Top of EXERCISE DATA
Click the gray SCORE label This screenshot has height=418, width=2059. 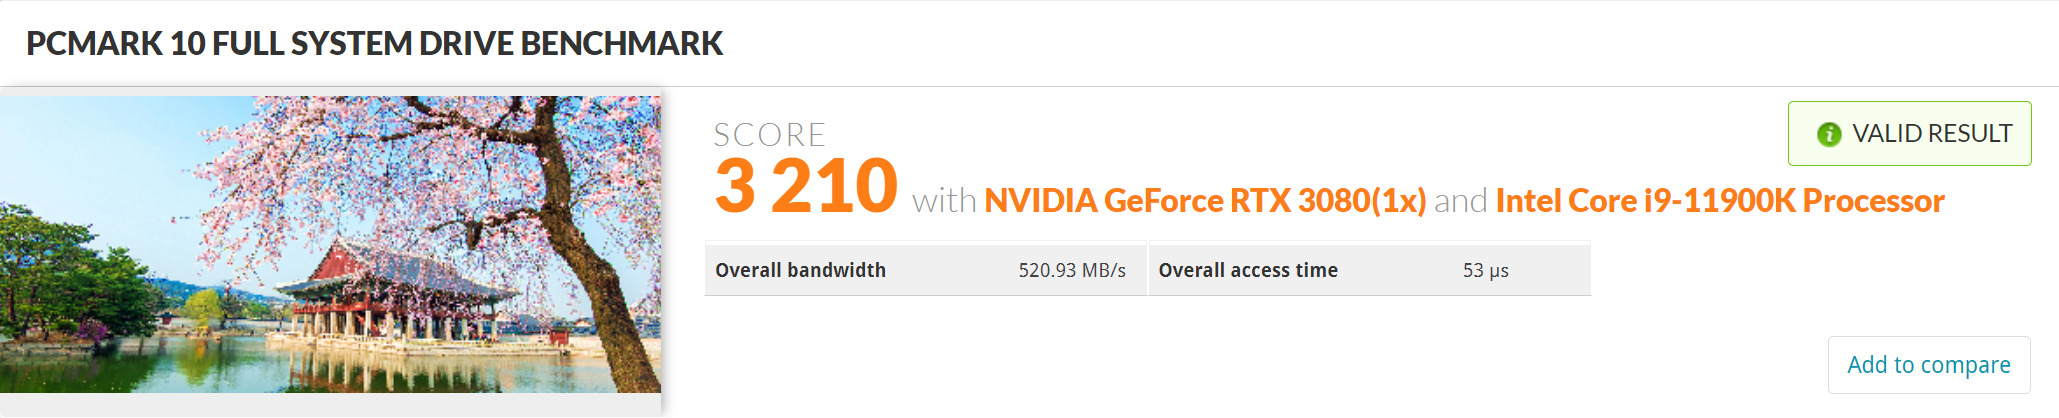pos(769,135)
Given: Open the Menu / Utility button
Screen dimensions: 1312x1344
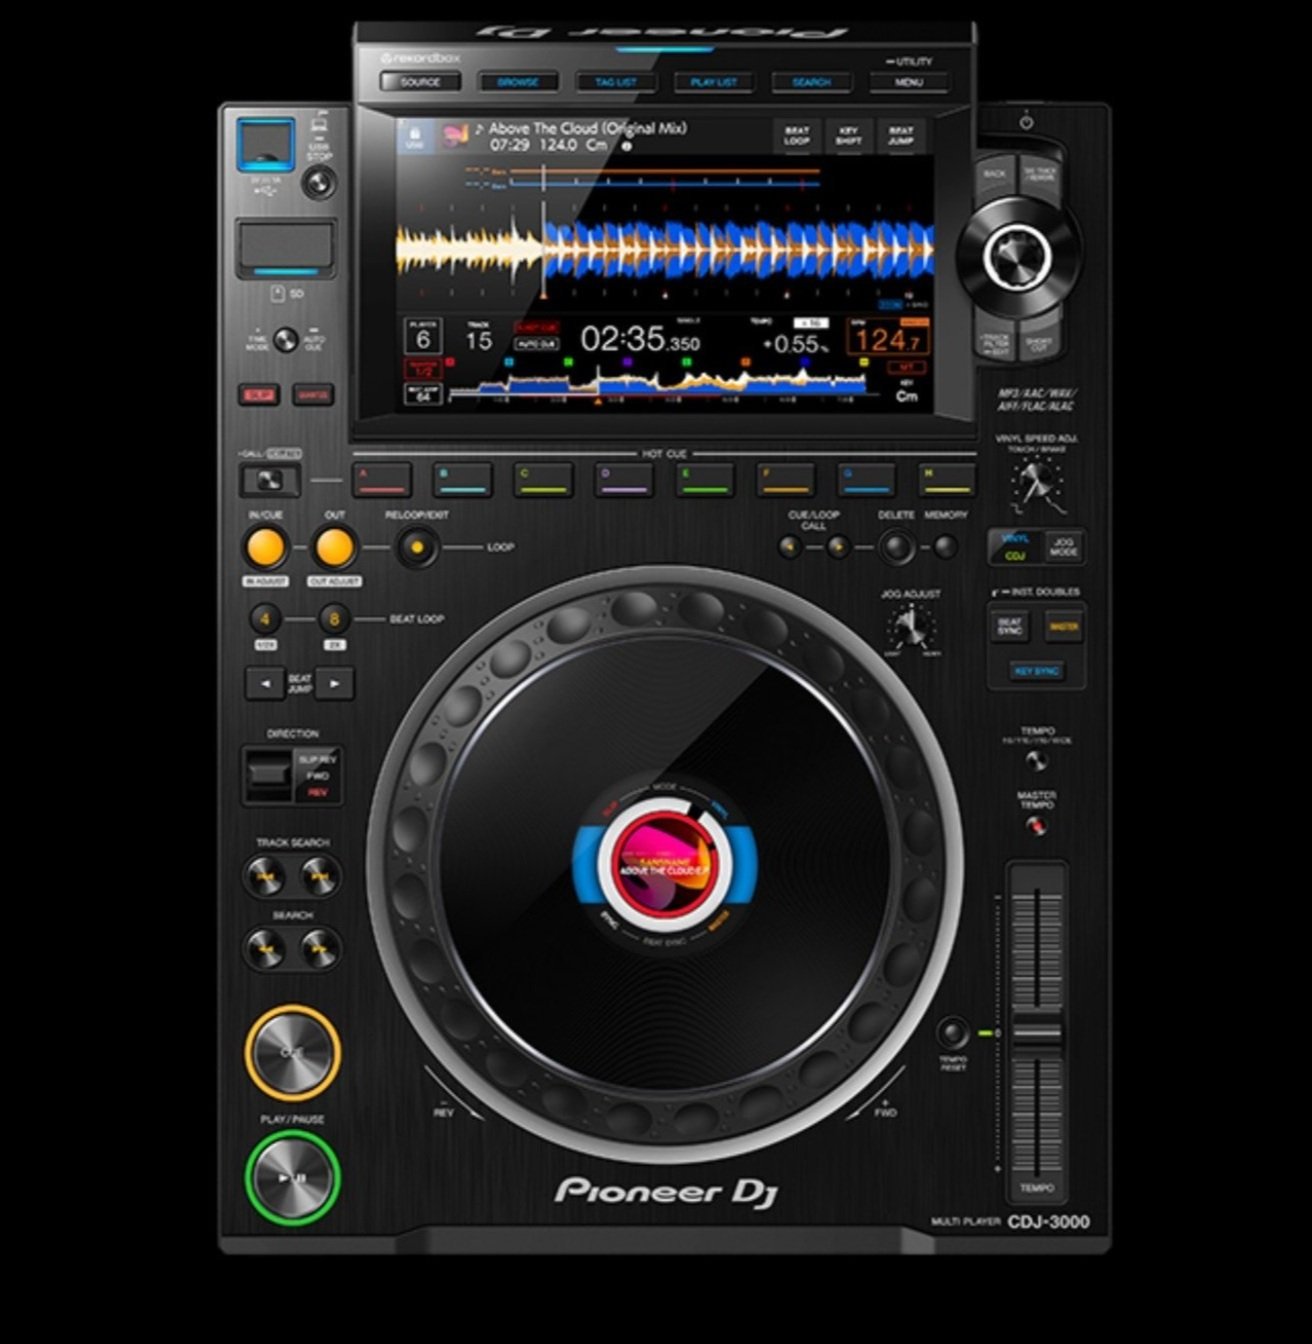Looking at the screenshot, I should pos(908,82).
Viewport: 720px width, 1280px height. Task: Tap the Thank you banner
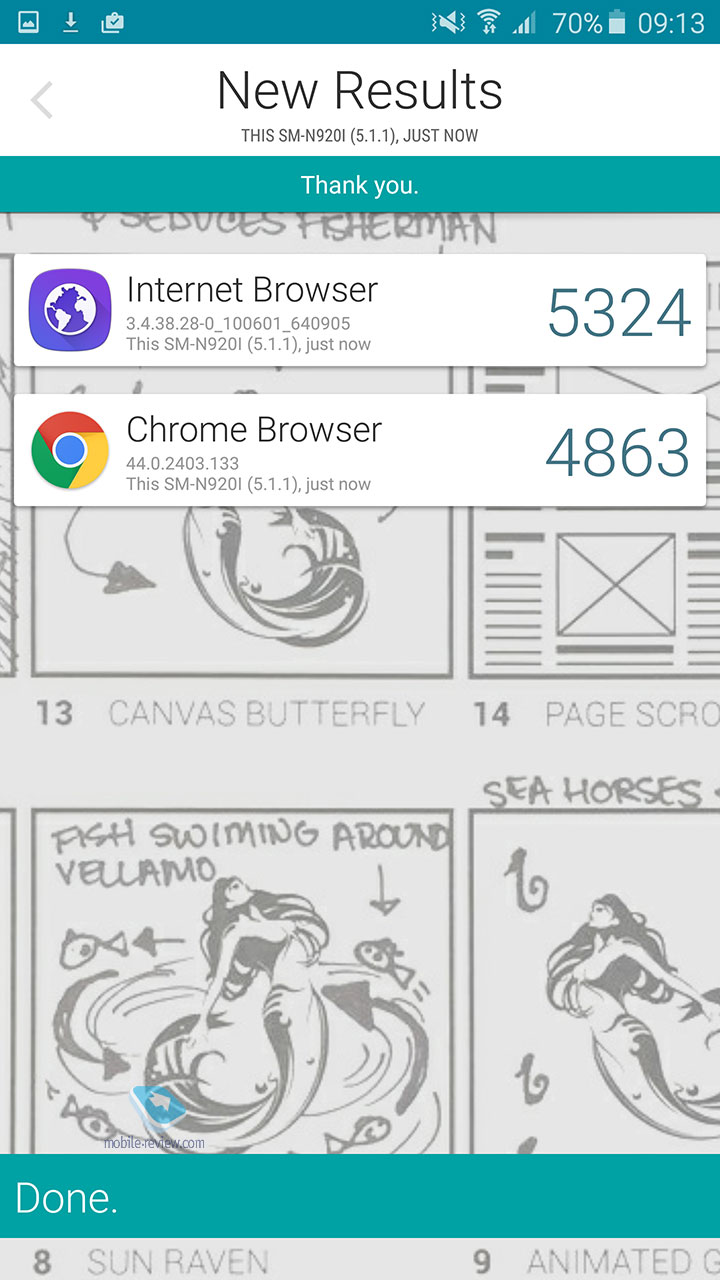(360, 184)
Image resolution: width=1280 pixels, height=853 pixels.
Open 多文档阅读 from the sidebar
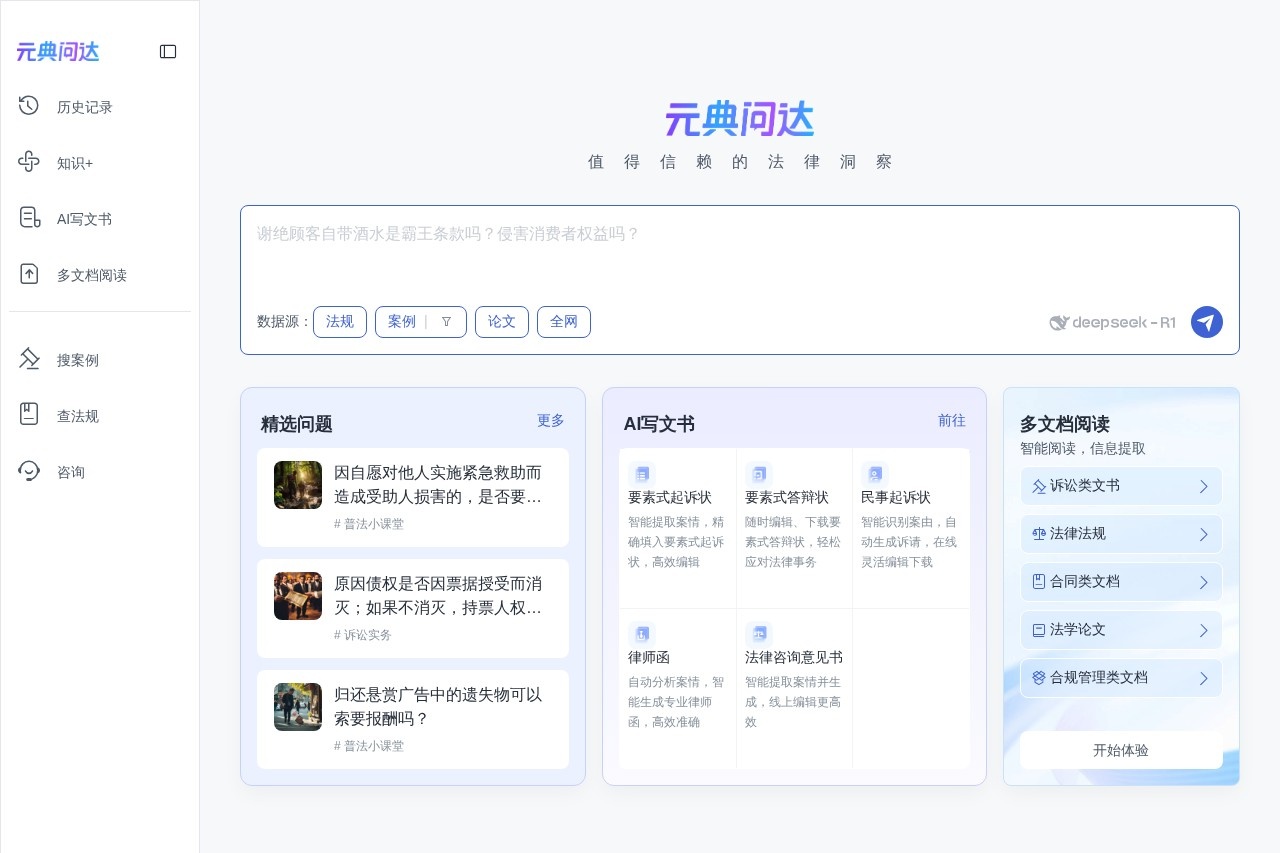(29, 274)
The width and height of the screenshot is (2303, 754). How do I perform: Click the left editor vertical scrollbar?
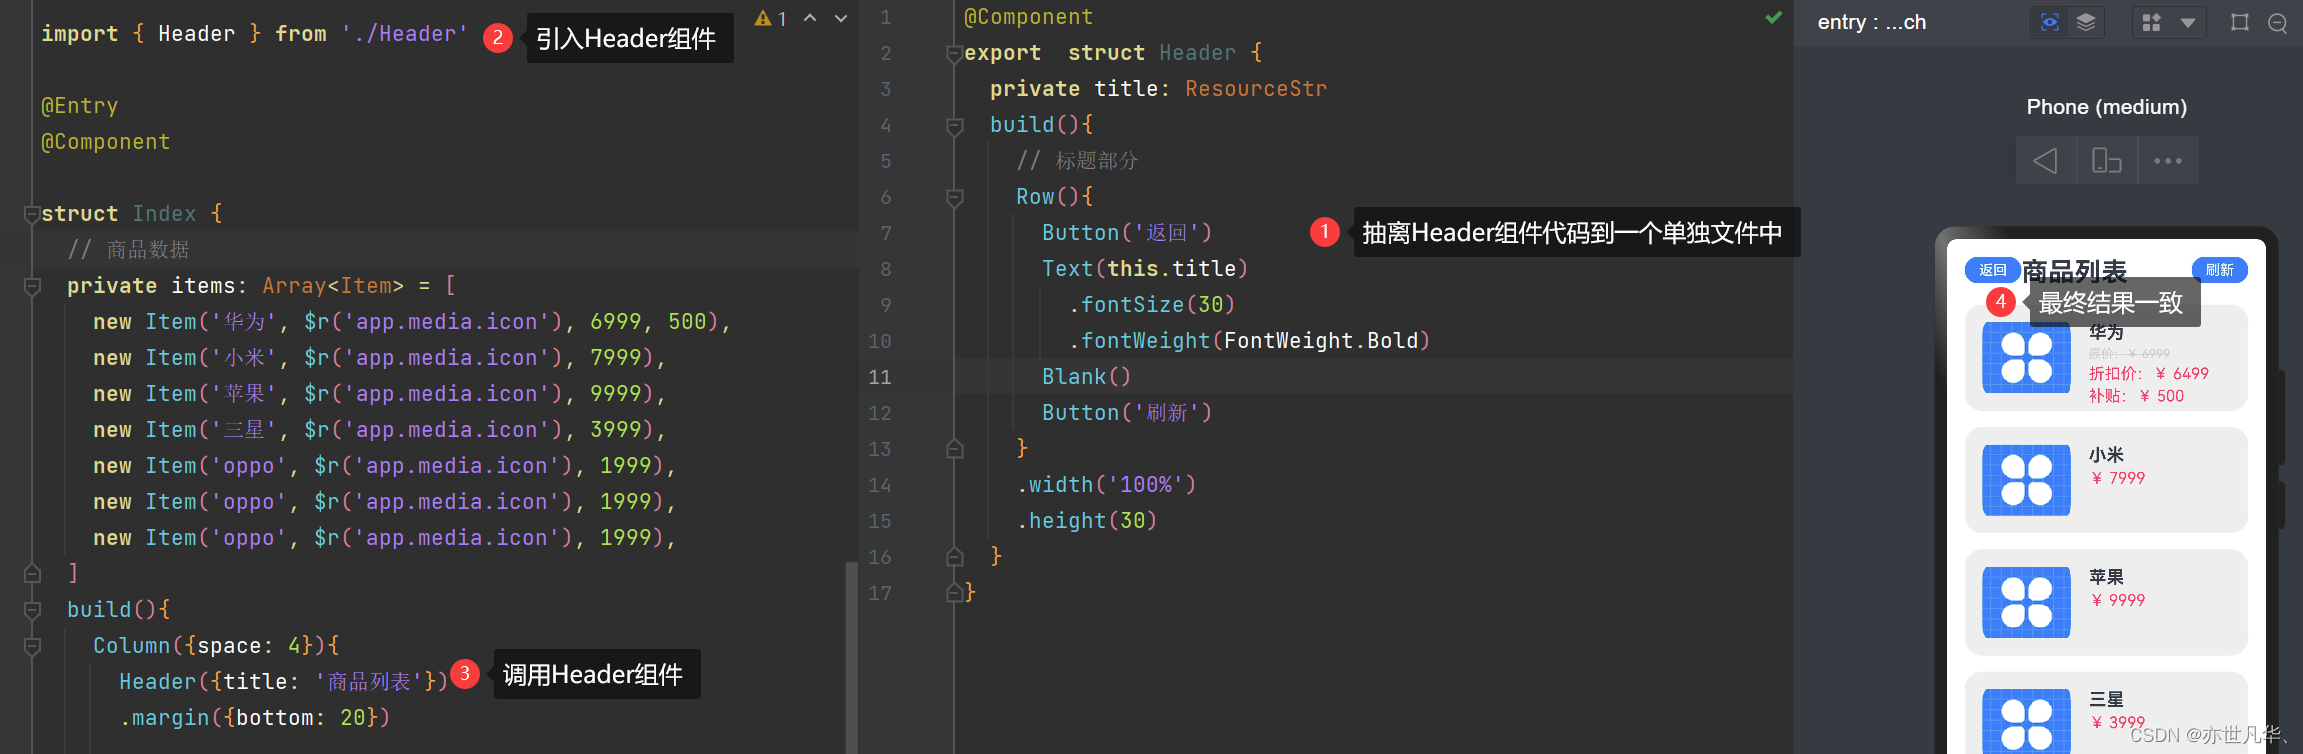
Bottom of EXERCISE DATA
TASK PROMPT: Leave the pictures aside. Set down exactly the lines from the one with "Given: Open the Menu / Utility button" through the final line of the listing above.

FINISHED TASK:
Given: Open the Menu / Utility button
Screen dimensions: 1312x1344
Looking at the screenshot, I should pos(908,82).
Viewport: 720px width, 1280px height. Task: Tap the Thank you banner
(360, 184)
Image resolution: width=1280 pixels, height=853 pixels.
Open 多文档阅读 from the sidebar
(29, 274)
The width and height of the screenshot is (2303, 754). How do I perform: Click the left editor vertical scrollbar?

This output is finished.